As regras citadas pelos especialistas para nortear a escolha dos travesseiros também devem ser aplicadas na hora de se comprar um colchão. O produto deve ser totalmente compatível ao peso da pessoa que vai usá-lo e precisa ser confeccionado com materiais que se moldem às curvas naturais da anatomia individual.
Quem pretende adquirir um colchão de espuma deve estar atento à “densidade” do produto. Segundo o ortopedista Alberto Sala Franco, trata-se da capacidade que a espuma tem de ceder frente ao peso corporal. Para crianças, deve-se usar uma densidade baixa (18, em média). Pessoas com mais de 80 quilos devem preferir um colchão com densidade alta (33).

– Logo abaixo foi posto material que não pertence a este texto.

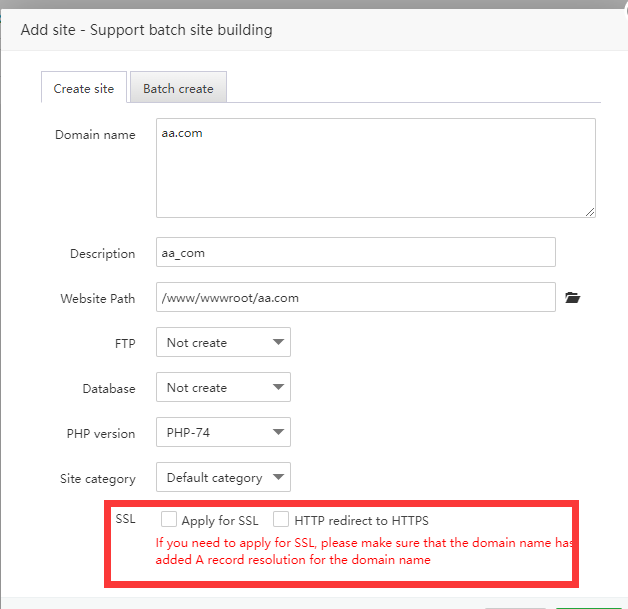Expand the Default category dropdown
Viewport: 628px width, 609px height.
tap(223, 478)
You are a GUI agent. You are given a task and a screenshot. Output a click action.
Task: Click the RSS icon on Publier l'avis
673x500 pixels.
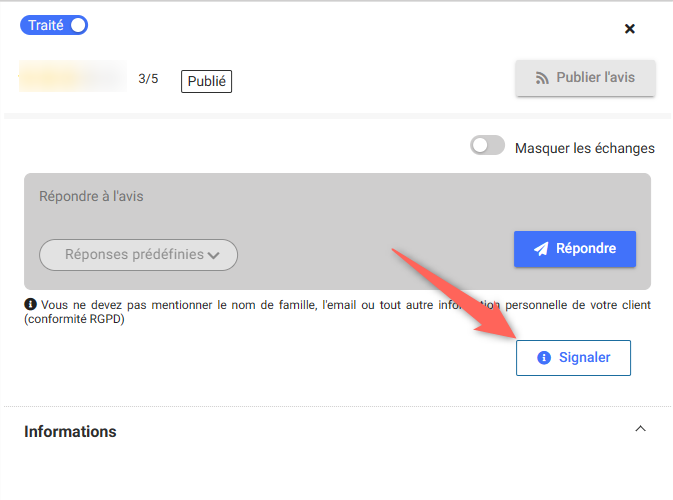click(x=544, y=78)
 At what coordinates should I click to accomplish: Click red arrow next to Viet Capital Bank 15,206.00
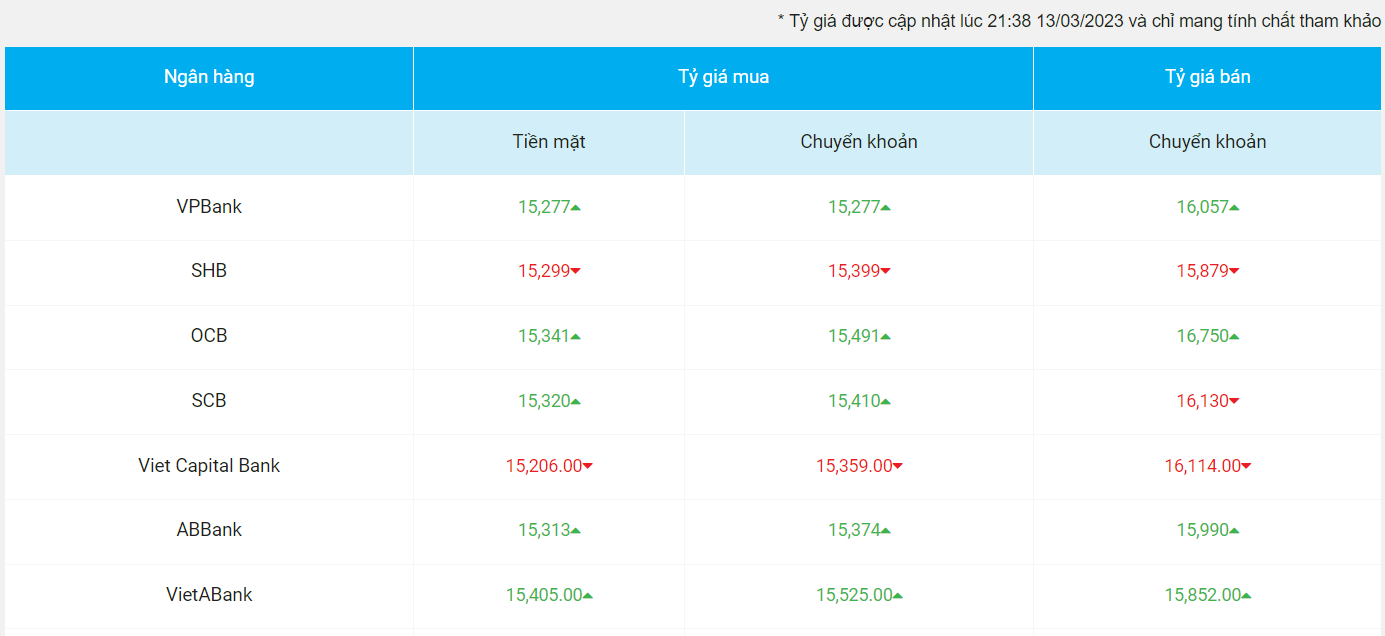pyautogui.click(x=588, y=467)
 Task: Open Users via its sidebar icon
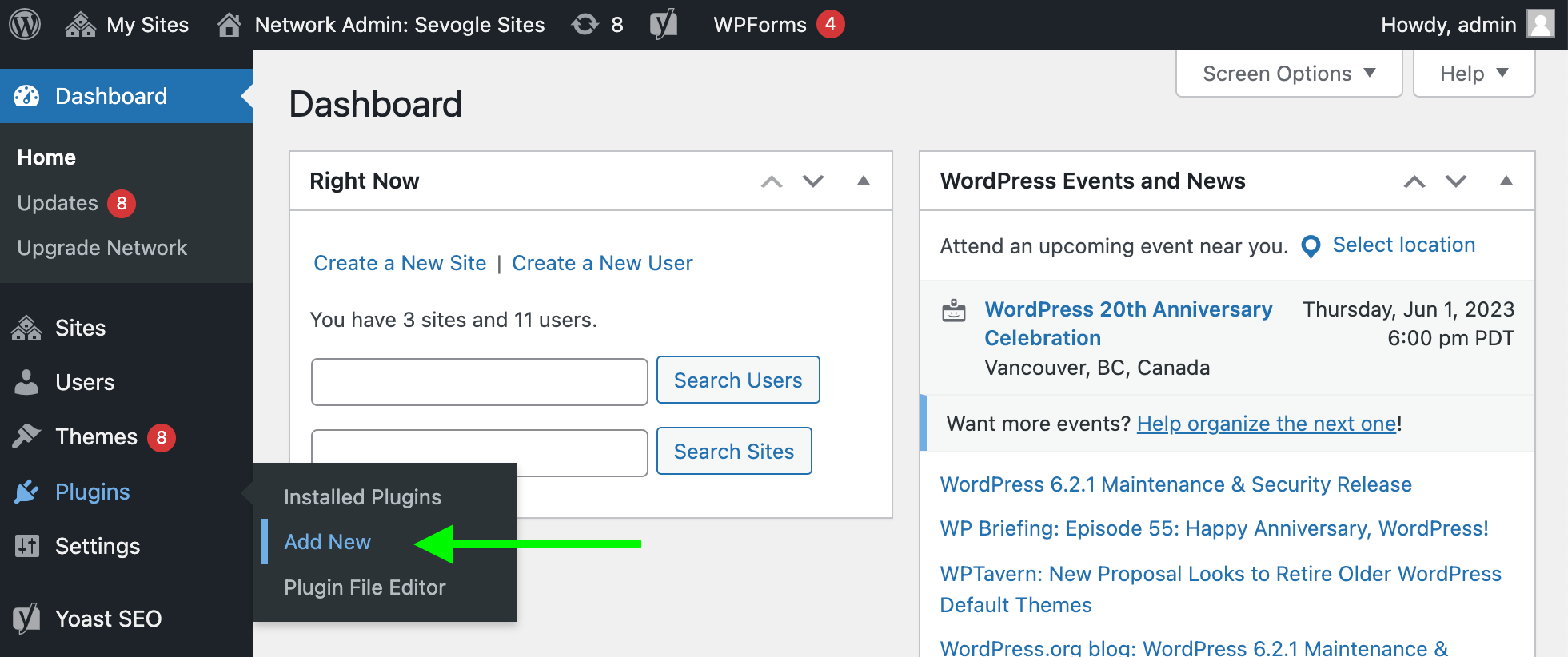tap(26, 382)
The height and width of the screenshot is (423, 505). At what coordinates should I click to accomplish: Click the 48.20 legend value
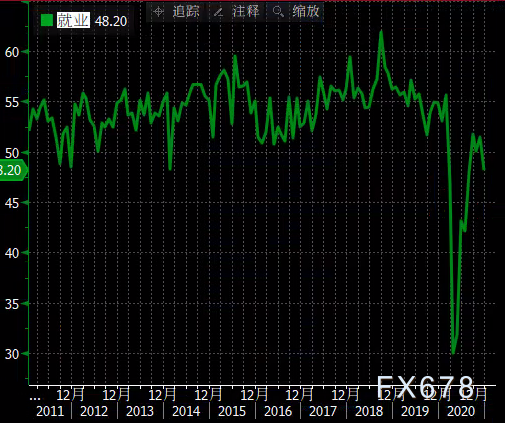tap(111, 21)
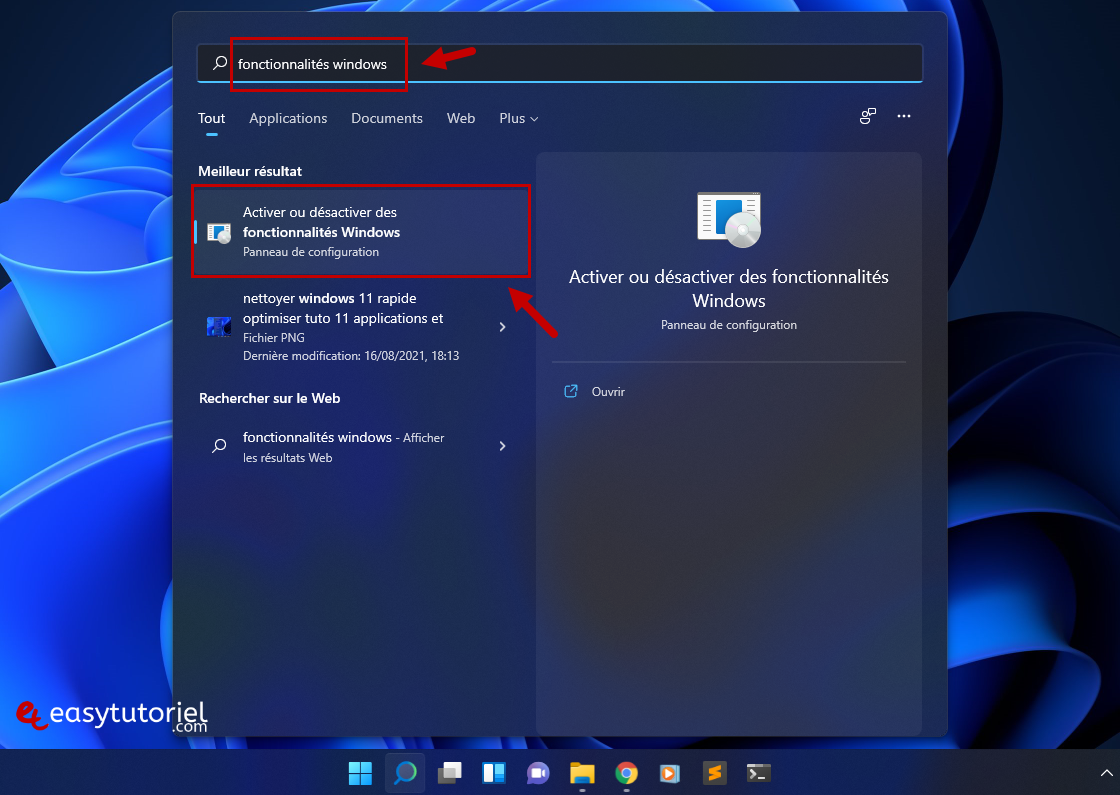Select the nettoyer windows 11 PNG file result
This screenshot has width=1120, height=795.
point(340,326)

O próprio vendedor pode dar as orientações.
Nos últimos anos, porém, tem crescido a procura por colchões de mola. “A tecnologia deles vem se aperfeiçoando e hoje eles oferecem conforto com um equilíbrio (rigidez) maior”, comenta o ortopedista Aliomar Ferri Amaral.
Comerciante especializado em travesseiros e colchões, o empresário Márcio Cabanne explica que há diversos tipos de sistemas que usam molas. “O colchão de molas convencional tem um conjunto de molas entre duas placas de espuma. A densidade dessa espuma é variável e deve ser compatível com a pessoa que vai usá-lo”, comenta.
Outra opção é o sistema de molas ensacadas. Elas são dispostas individualmente no interior do colchão. Segundo Cabanne, isso permite que apenas as molas comprimidas se movam. “Você pode mudar de posição, que seu marido (ou esposa) não vai sentir balançar (como ocorre com as molas convencionais)”, explica.
Também há os colchões de molas com blocos de espuma entre as molas. Eles conferem mais firmeza ao produto, minimizando o molejo que é natural neste tipo de colchão. “São os mais indicados para pessoas obesas”, comenta o empresário.
Como ocorre com os travesseiros, os preços de colchões variam conforme o tamanho, modelo e material usado.